Get a leather one, quick wipe down with a damp cloth and good as new with no smell.



smokeybear said:


> I am afraid you have gone a step too far.
> 
> The very idea of my dogs upstairs, let alone in my bedroom or in my bed is an anathema to me!
> 
> *If I wanted to spend my night listening to sighs, groans, snores or be disturbed by yawns, scratching, circling I would get a bloke............................ but I do not like their germs either*..............


Guess that explains the whole sex question then.



Blitz said:


> I would be interested to know how many of the people that think it is disgusting to let dogs lick plates actually let their dogs on their bed. I have one of mine on the foot of the bed and she never moves , just curls up on her blanket and sleeps all night, but I still think it is gross and if she shed there is no way she would be there. What can be worse than having some stinking, farting, restless, dog hair shedding thing on your bed. How can that even compare in grossness with allowing a dog to lick a plate that is going to be washed up.


Guess that depends on your dog. Mine don't stink/fart and are not restless in bed. Only Arthur sheds white hair which is easily hoovered up although he does have his own double bed for most of the night and only comes in with me and the others when OH gets up.


----------



## newfiesmum (Apr 21, 2010)

StormyThai said:


> It's ok, Thai isn't allowed to drink out of our cups...I've never shared tea with my dogs.


Oh, dear. Should I have told you about Ferdie's near obsession with licking out cups?


----------



## newfiesmum (Apr 21, 2010)

Somebody once said he would refuse to sit on my sofa because I let the dog up there. I told him that was ok, because he wouldn't be invited to sit on my sofa.


----------



## StormyThai (Sep 11, 2013)

newfiesmum said:


> Oh, dear. Should I have told you about Ferdie's near obsession with licking out cups?

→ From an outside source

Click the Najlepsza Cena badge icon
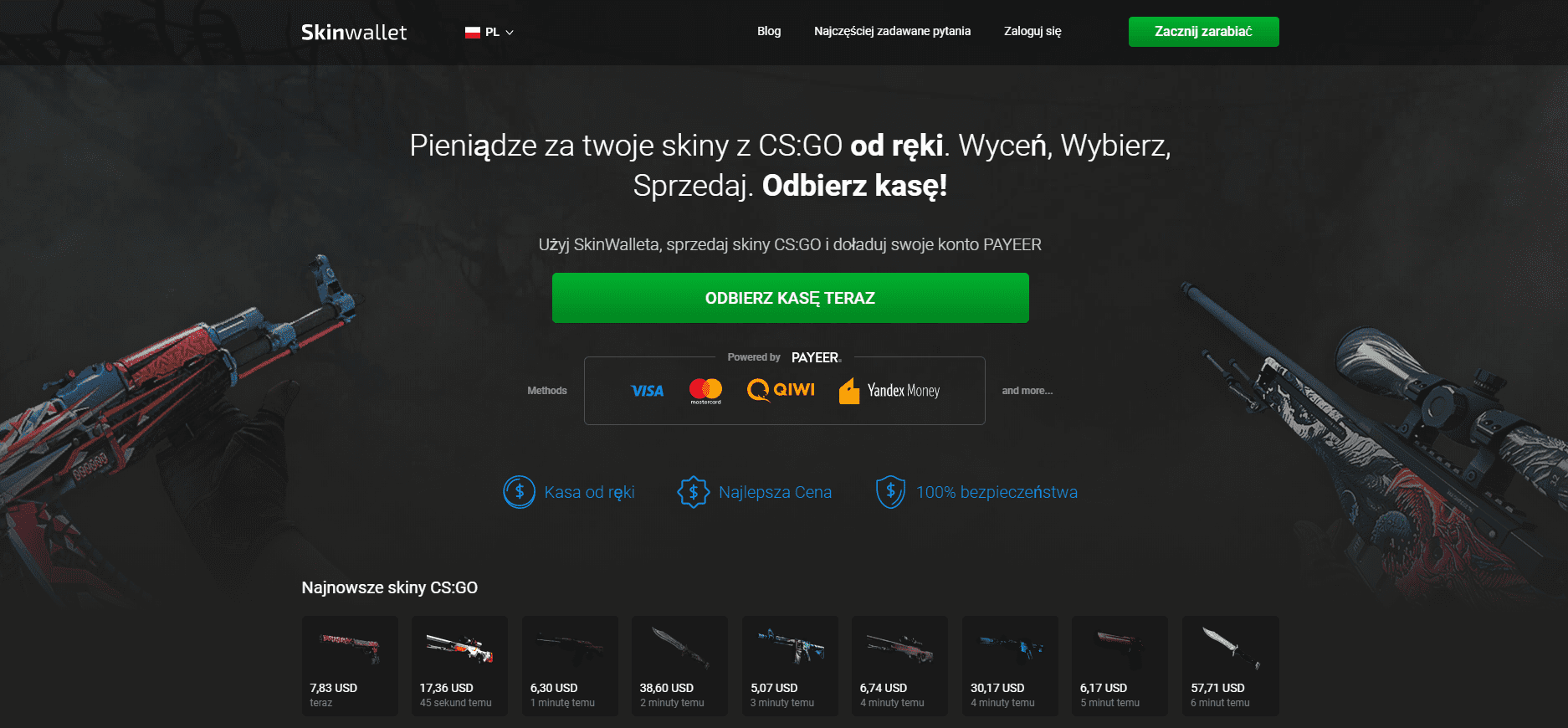 point(693,492)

I didn't die...it's all good


----------



## Guest (Sep 27, 2015)

While I agree that dogs are filthy, disgusting creatures who lick their butts, eat dead disgustingness, release anal glands, and get skunked, I’m just gonna say, kids are even grosser. 
In 40+ years of dog ownership, I’ve never had a dog barf in my hair, poop in my hands, or pee in my face. And I’m not even going to get in to the damage the children have done to the house just in every day living here. 
So if dogs are gross (which they are), so are humans. And we let kids live in the house and share beds and plates with us, so there you go....


----------



## Colette (Jan 2, 2010)

Having cats that get on the worktops our plates are usually clean before washing up. They are especially fond of cereal bowls, toast crumbs, and best of all the mash potato pan! So much for grain free diets!
I've also fed them the odd meal from our bowls if we've run out of cat bowls.

I don't share food - with anyone lol - and our rare leftovers tend to be spicy so Horace hasn't had scraps. I have made up Kong fillings in our bowls and let him lick them clean afterwards.

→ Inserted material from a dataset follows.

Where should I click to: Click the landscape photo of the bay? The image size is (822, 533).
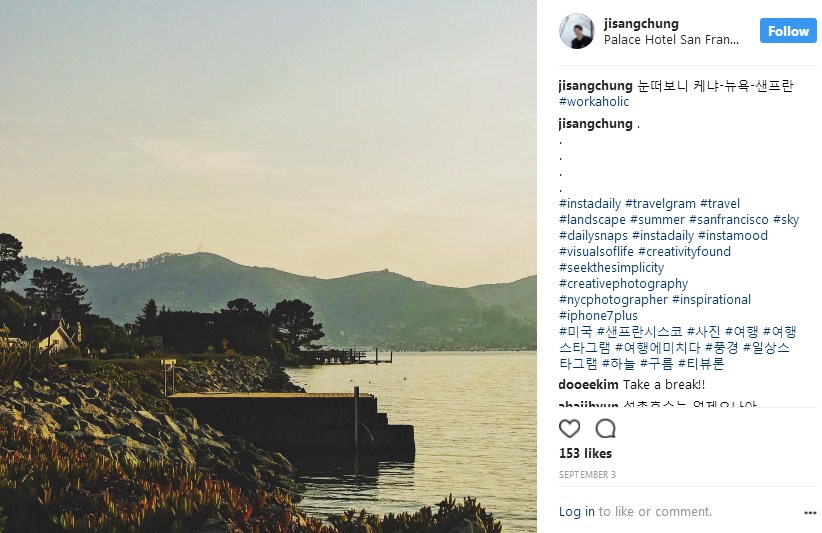coord(268,266)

Really don't see the big deal, it all gets washed up, plus I get plenty of puppy kisses and occasionally his tongue in my mouth anyway!

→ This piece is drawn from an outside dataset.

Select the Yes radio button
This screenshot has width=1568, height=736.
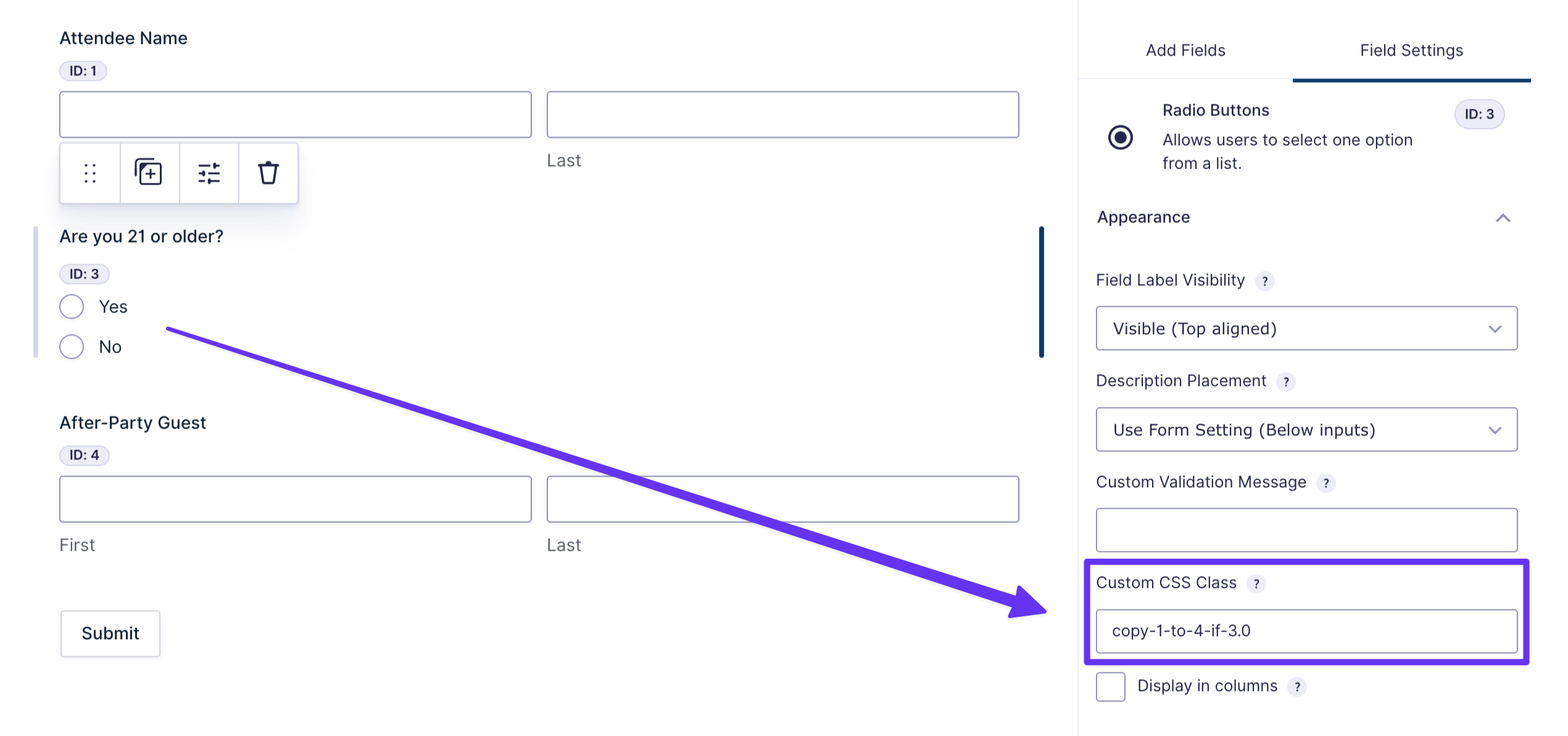72,306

I have no issue with animals on the bed. I prefer them not to sleep with me overnight purely because it disrupts my sleep, and OH and I don't want an audience! The smell, hair etc doesn't faze me. I'd love Horace to come on the bed for lie in cuddles, but its not practical or safe with our stairs so I have to settle for sofa cuddles instead.

I just don't get some folks obsession with cleaning and paranoia about hygiene. If I was really that worry about animals being dirty I wouldn't own them.


----------



## cbcdesign (Jul 3, 2014)

All our dishes go in a dish washer so the germ issue doesn't bother me. Besides, I find people on public transport far more hazardous to my health than my dog which is why I avoid buses and taxies like the plague. My mother uses buses a lot with her friend are both of them are forever fighting off one virus or another.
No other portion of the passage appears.